Père Pendiculaire, le retour aux racines
Je suis né en 1924 à Marseille du côté de la plaine. J’ai eu une enfance qui se rapproche de l’oeuvre de l’allemand. Les messieurs de l’oeuvre, qui ont reformulé une éducation sur la devise de monsieur Allemand: »on joue et on prie ». On y faisait beaucoup de sport.
Très tôt j’ai eu le désir de de devenir prêtre mais à l’époque j’aurais voulu être missionnaire à l’ Oubangui Chari, maintenant la République Centrafricaine. Finalement je suis rentré au petit séminaire à l’âge de 13 ans. A l’âge de 16 ans je suis rentré au grand séminaire.
A ce moment-là, nous étions en plaine seconde guerre mondiale. De la terrasse du grand séminaire qui était dans l’actuelle mairie du 15ème, on voyait les bombardements prés de la gare Saint Charles où se trouvait le petit séminaire et également mon petit frère, j’étais donc très soucieux. Au final, les plus vieux du grand séminaire sont partis prendre des nouvelles au petit séminaire. Nous avons donc appris qu’ils étaient cachés dans des caves. J’étais soulagé pour mon frère.
Durant ma vie professionnelle, j’ai été professeur, aumônier, pendant 25 ans responsable de la musique liturgique, puis préfet au Sacré Cœur à Saint Barthélémy, curé au Bon Pasteur et à Allauch. En suite j’ai eu des problèmes de santé (crise d’asthme), j’ai donc dû prendre ma retraite en 1996, j’avais donc 72 ans.Maintenant à la maison de retraite je suis résident et aumônier.
J’ai touché à tout ce qui concerne la musique liturgique. Je suis un musicien, j’ai même enseigné le chant et appris à jouer de l’orgue. J’ ai également été aumônier scout, j’ai donc connu la vie en plein air car je circulais beaucoup en moto.
Mes voyages étaient essentiellement avec ma moto où j’ai parcourue toute la France et une partie de l’Italie grâce à mon poste chez les scouts. Par le biais du scoutisme j’ai aussi pu retrouver une partie de ma famille en Alsace. En fait je suis monté à Strasbourg pour retrouver les scouts dont j’étais responsable et pendant deux jours ils étaient en autonomie. J’ai décidé alors de partir en vélo dans le village de mes grands-parents à 100 kilomètres de là. J’ai donc pu retrouver leurs tombes ainsi que celles de quelques membres de ma famille. Mais aussi tous mes cousins grâce au maire et sa femme qui m’ont accueilli généreusement. D’ailleurs je suis retourné voir mes cousins en 2013 avec ma filleule.

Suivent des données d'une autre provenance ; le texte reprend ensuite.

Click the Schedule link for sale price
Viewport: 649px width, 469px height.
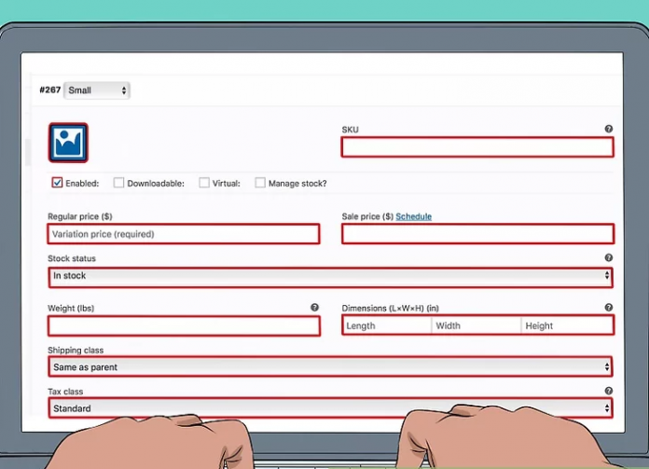click(413, 216)
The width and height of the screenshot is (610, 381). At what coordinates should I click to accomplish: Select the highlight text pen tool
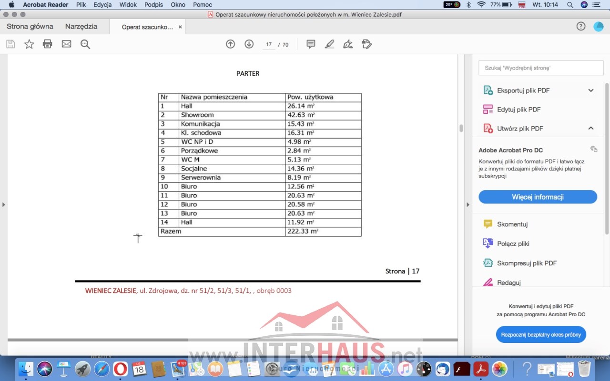(x=329, y=44)
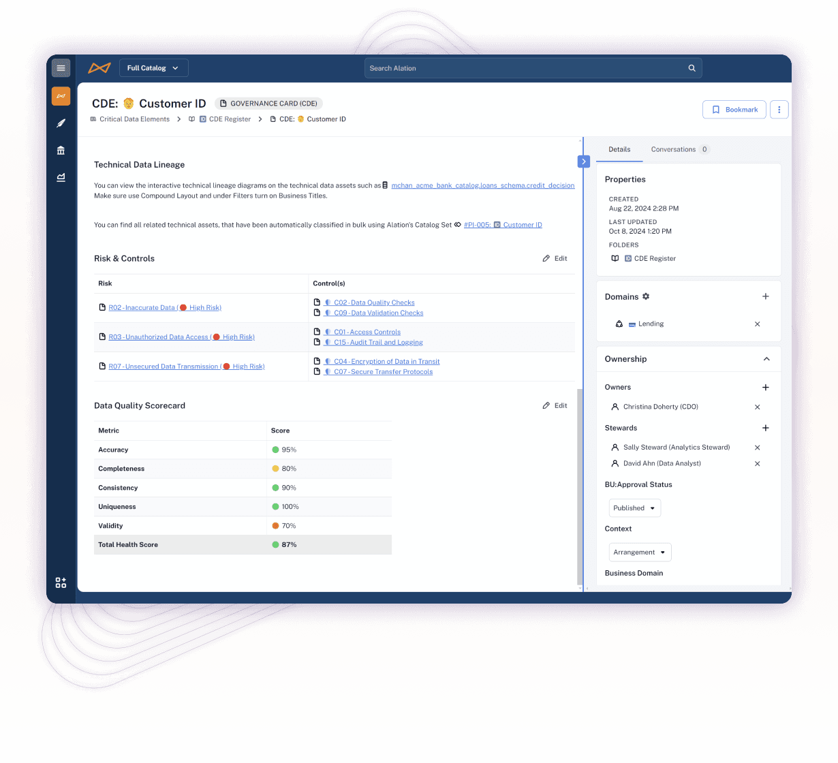Open the Published approval status dropdown
This screenshot has width=838, height=763.
click(634, 508)
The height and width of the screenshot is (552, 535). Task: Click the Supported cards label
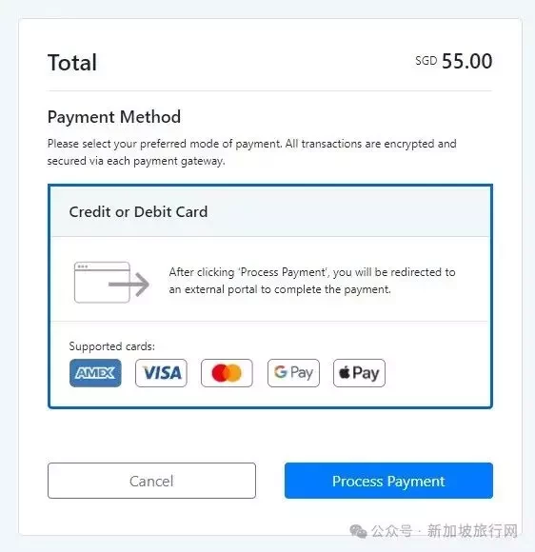(x=112, y=346)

A cause de la guerre beaucoup d’alsaciens sont partis s’installer à Marseille car ici il y avait des formations pour que ces réfugiés puissent continuer à exercer ou pour apprendre les coutumes alsaciennes.Mon père parlait bien alsacien et pratiquait aussi les coutumes mais il n’est jamais retourné là-bas.
Dans ma famille nous étions 4 enfants dont deux prêtres. Ma grande sœur est désormais décédée ainsi que mon grand frère. Seul mon frère cadet et moi-même sommes encore là. Mais j’ai beaucoup de cousins car ma mère était la sixième d’une fratrie de dix.

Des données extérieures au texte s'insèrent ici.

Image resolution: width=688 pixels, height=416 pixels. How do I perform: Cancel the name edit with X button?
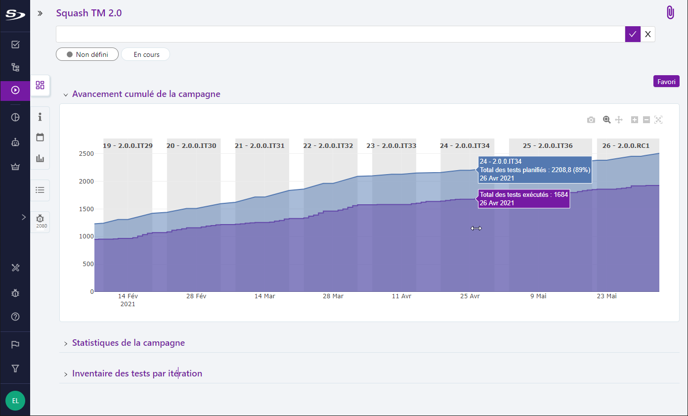647,34
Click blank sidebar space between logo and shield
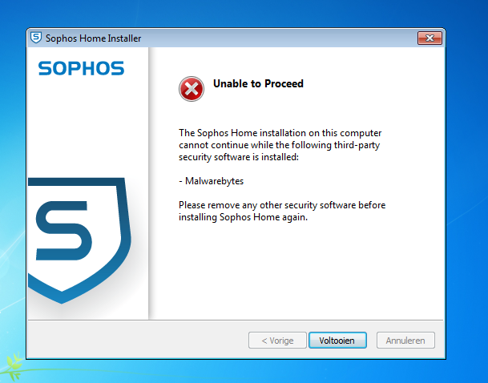Viewport: 488px width, 383px height. pyautogui.click(x=87, y=124)
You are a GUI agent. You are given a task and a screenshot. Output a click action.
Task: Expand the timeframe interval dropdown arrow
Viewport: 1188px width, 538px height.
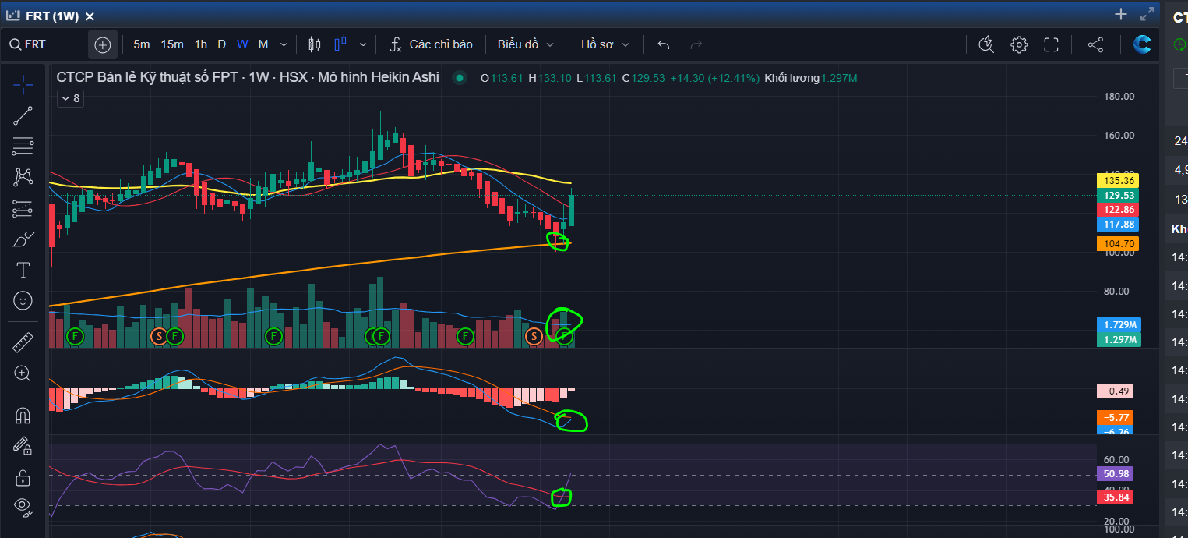point(284,44)
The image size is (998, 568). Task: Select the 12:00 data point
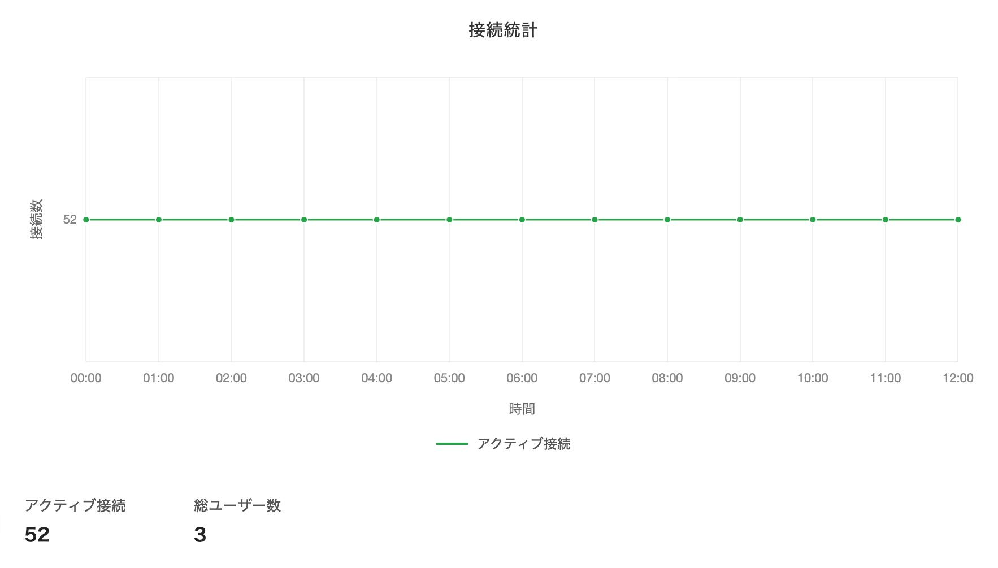pos(958,220)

Ma vie été conduite par la moto et la musique mais avec le temps on doit renoncer à beaucoup de choses, non sans mal. J’ ai donc trouvé une autre passion grâce à ma collection de timbres retraçant toute l’histoire du scoutisme depuis 1900 jusqu’à nos jours. Il ne manque pas un timbre à ma collection.
Père Pendiculaire, retranscrit par Camille Zole.